# Task goal
Write out the data below exactly as given, without any of its pictures.

[[ The input open ]]

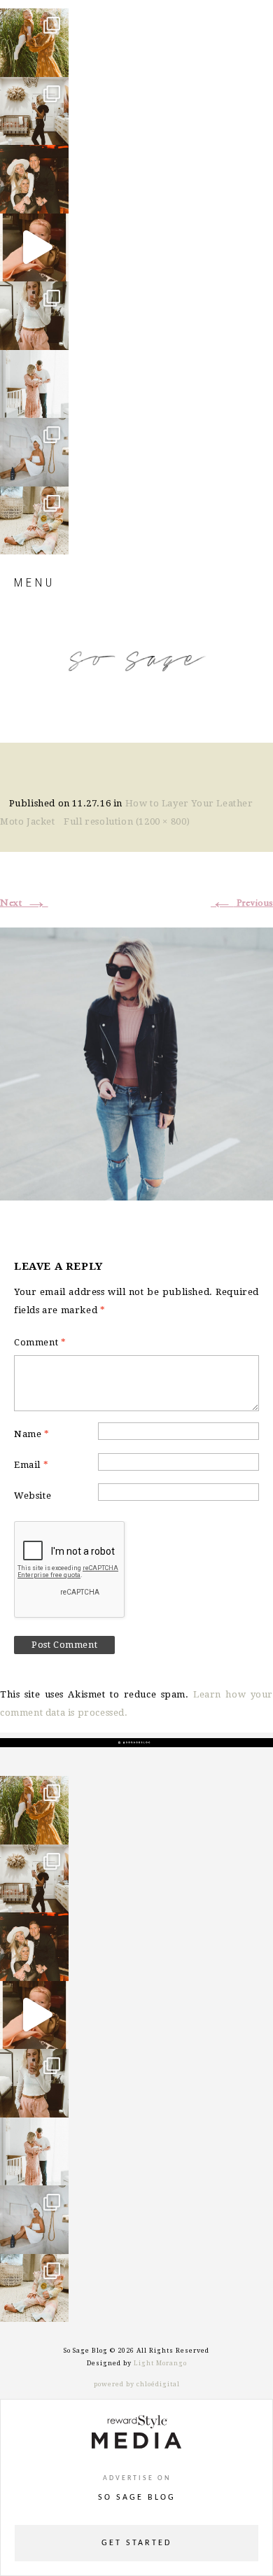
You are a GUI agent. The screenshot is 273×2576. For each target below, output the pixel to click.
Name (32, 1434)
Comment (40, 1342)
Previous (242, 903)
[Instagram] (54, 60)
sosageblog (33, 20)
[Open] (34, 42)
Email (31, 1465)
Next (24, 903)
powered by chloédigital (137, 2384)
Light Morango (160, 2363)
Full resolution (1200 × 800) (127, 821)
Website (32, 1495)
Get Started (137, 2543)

[[ The input closed ]]

# Reply to the task
You are a GUI agent. The screenshot is 273×2576. For each target below, output the pixel to click.
Name (32, 1434)
Comment (40, 1342)
Previous (242, 903)
[Instagram] (54, 60)
sosageblog (33, 20)
[Open] (34, 42)
Email (31, 1465)
Next (24, 903)
powered by chloédigital (137, 2384)
Light Morango (160, 2363)
Full resolution (1200 × 800) (127, 821)
Website (32, 1495)
Get Started (137, 2543)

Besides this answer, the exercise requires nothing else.